As a journalist for Swedish and Swiss publications, he helped found a pro-Allies newspaper and a committee to free anti-Nazi leader Carl von Ossietzky from a concentration camp.

When he published the biography Goering: Germany's Most Dangerous Man in 1940, Germany demanded that Sweden confiscate all copies and turn over Singer. Sweden denied the extradition but banned the book, and Mr. Singer left for the United States.

In Sweden and the United States, he spied for the Allies, providing information about Soviet and Nazi activities in Scandinavia.

Mr. Singer became a U.S. citizen in 1951 and four years later founded Singer Communications Inc., an Anaheim, Calif.-based syndicated international news service.

Stephen Hamblett, 71, who led The Providence Journal for nearly 12 years as publisher and chief executive, died Tuesday.

Mr. Hamblett, who was found to have lymphoma during the summer, died at Rhode Island Hospital of a blood clot in his brain, said his son, Mark.

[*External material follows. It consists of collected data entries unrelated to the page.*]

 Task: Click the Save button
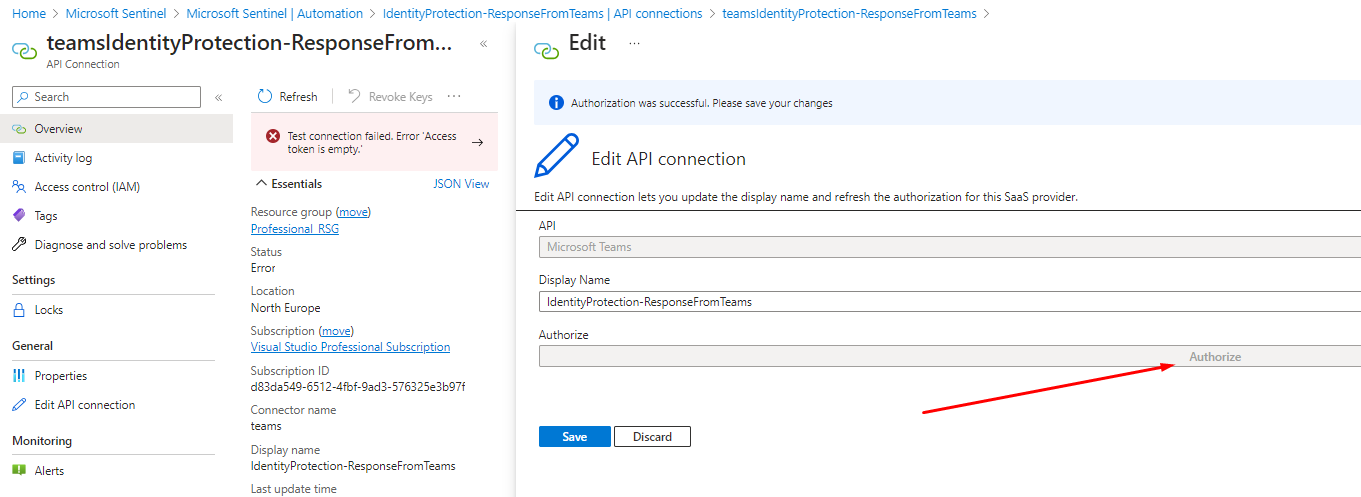[x=574, y=437]
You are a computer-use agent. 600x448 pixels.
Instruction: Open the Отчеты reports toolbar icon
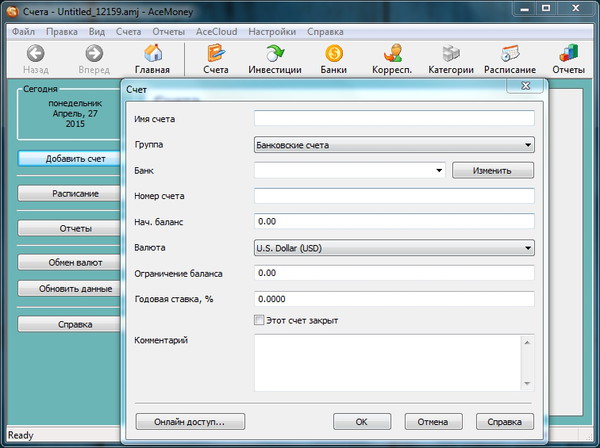click(568, 53)
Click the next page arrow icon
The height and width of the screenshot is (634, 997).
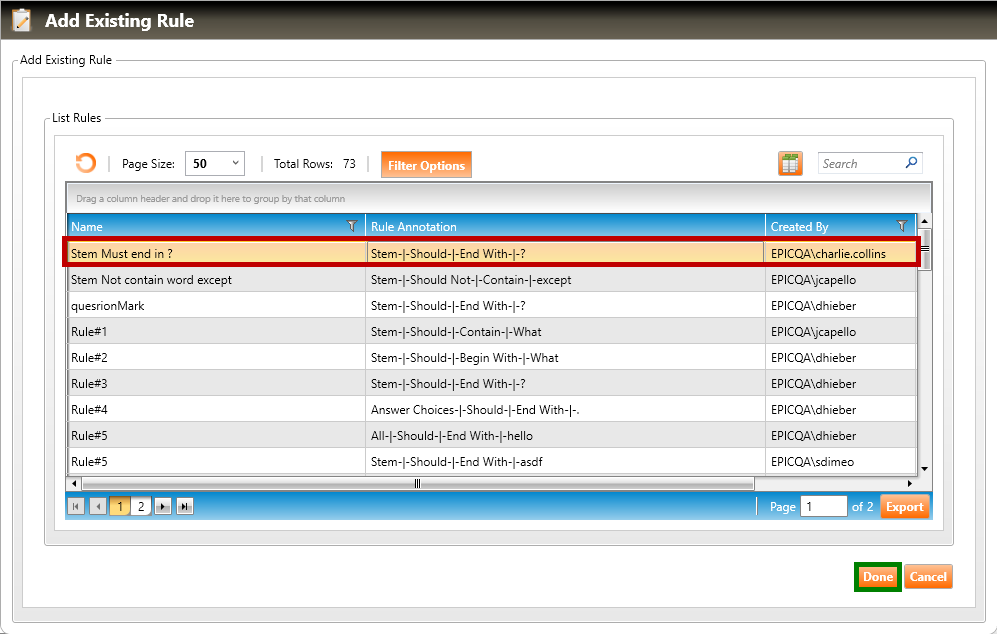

Mr. Hamblett ran the newspaper when it won a Pulitzer Prize in 1994 for uncovering corruption and patronage in the state court system, a story that prompted the resignations of Rhode Island's chief justice and the Supreme Court's top administrator.

He stepped down as publisher and chief executive in 1999 and retired as chairman of Providence Journal Co. in 2000 after spending virtually his entire career there.

Under his leadership, the newspaper merged its morning and afternoon editions, became a publicly traded company and was acquired by A.H. Belo Corp. in 1997.